Mehmet Pashë Deralla (, 1843 - 1918) was an Ottoman Albanian military officer and civil servant, and one of the delegates of the Albanian Declaration of Independence. Deralla served as Minister of War in the Provisional Government of Albania. He was a major figure of anti-Ottoman uprisings, and also opposed Serbian and Montenegrin encroachments.

Biography

Early life
Mehmet Deralla was born in 1843, the year of the Uprising of Dervish Cara, in Gradec, Gostivar. He was the son of noted Albanian patriot, Hasan Deralla. He went to maktab in Tetovo and completed secondary education in Skopje and Manastir. Deralla did his tertiary education at the Military Academy of Istanbul. After graduating with top marks, Deralla served in the infantry regiment in Anatolia. After serving for several years, Deralla was promoted to the General Staff and was given the title of Pasha.

Ottoman duty
Deralla served as the general of the gendarmerie and exercised high military functions in Baghdad, later in Aleppo and than finally Selanik. After serving in Salonika, Deralla moved to Uskub where he commanded the Prizren Vilayet. Shortly after, Deralla ended his career as General in the Ottoman army.

The Albanian uprising
Deralla changed allegiance when using his influence, lifted protests in Kosovo and joined the 
Volunteer Army of the League of Prizren. Mehmet Deralla was appointed adviser to Sulejman Vokshi, who was the Defence minister of the cabinet.

The Prizren League had 16,000 armed members under its control, who launched a revolution against the Ottoman Empire after the debacle at the Congress of Berlin and the official dissolution of the League ordered by the Ottomans who feared the League would seek total independence from the empire. The Albanian rebels were able to kill Mehmed Ali Pasha, the Turkish emissary, in Yakova in August 1878. The Ottoman Empire sought to suppress the League and they dispatched an army led by Turkish commander Dervish Pasha, that by April 1881 had captured Prizren and crushed the resistance at Ulcinj.

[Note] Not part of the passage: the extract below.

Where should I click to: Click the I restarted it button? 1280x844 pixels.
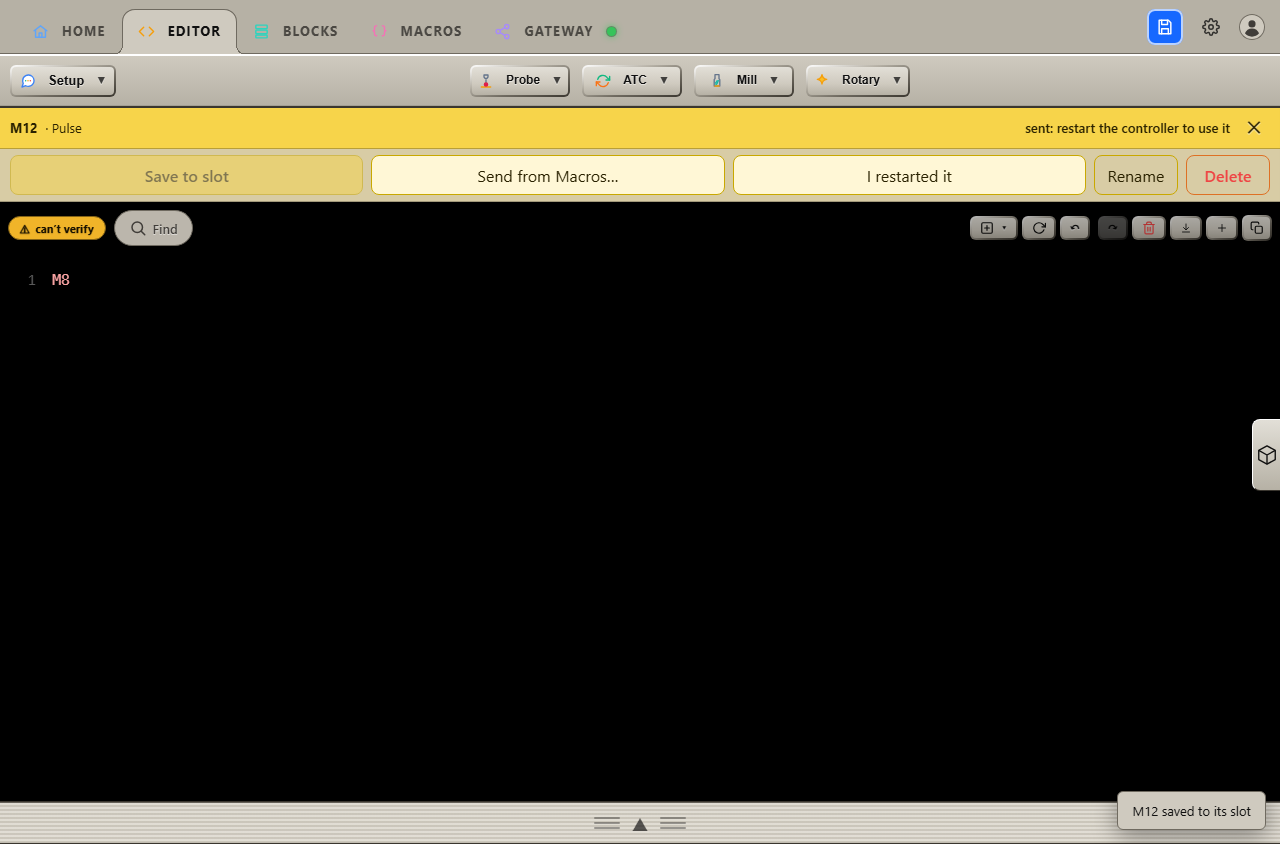tap(909, 176)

After escaping arrest by the Ottoman authority, Deralla went to contribute his services to the League of Peja, a political organization established in 1899 in the city of Peja. It was led by Haxhi Zeka, a former member of the League of Prizren. However, like the League of Prizren, the League of Peja was stopped by Ottoman forces. During the crisis, Deralla was detained by government forces and was exiled to the deserts of Iraq. Deralla returned to Kosovo due to receiving amnesty after the Young Turks uprising.
 
With the Ottoman empire deteriorating, the Ottomans offered Deralla a position again in the Ottoman army. 
However, Deralla refused stating that he already belongs to another cause. Deralla ran major uprisings in Kosovo from 1910 to 1912, where the battles that culminated in the summer of 1912, marked the taking of Skopje, the former Kosovo vilayet center. The focus of their movement in this period was decided by disregarding the hegemony of neighboring states Serbia, Montenegro, Bulgaria and Greece, which already invested their strategy, was to deny the existence of the Albanian nation. Deralla was one of the main protagonists of resistance attacks against Serbia and Montenegro, who aimed at conquering northern Albania. Under Deralla's command, the Albanian rebels, managed to push back Serb forces in the space between the White Drin and Black Drin.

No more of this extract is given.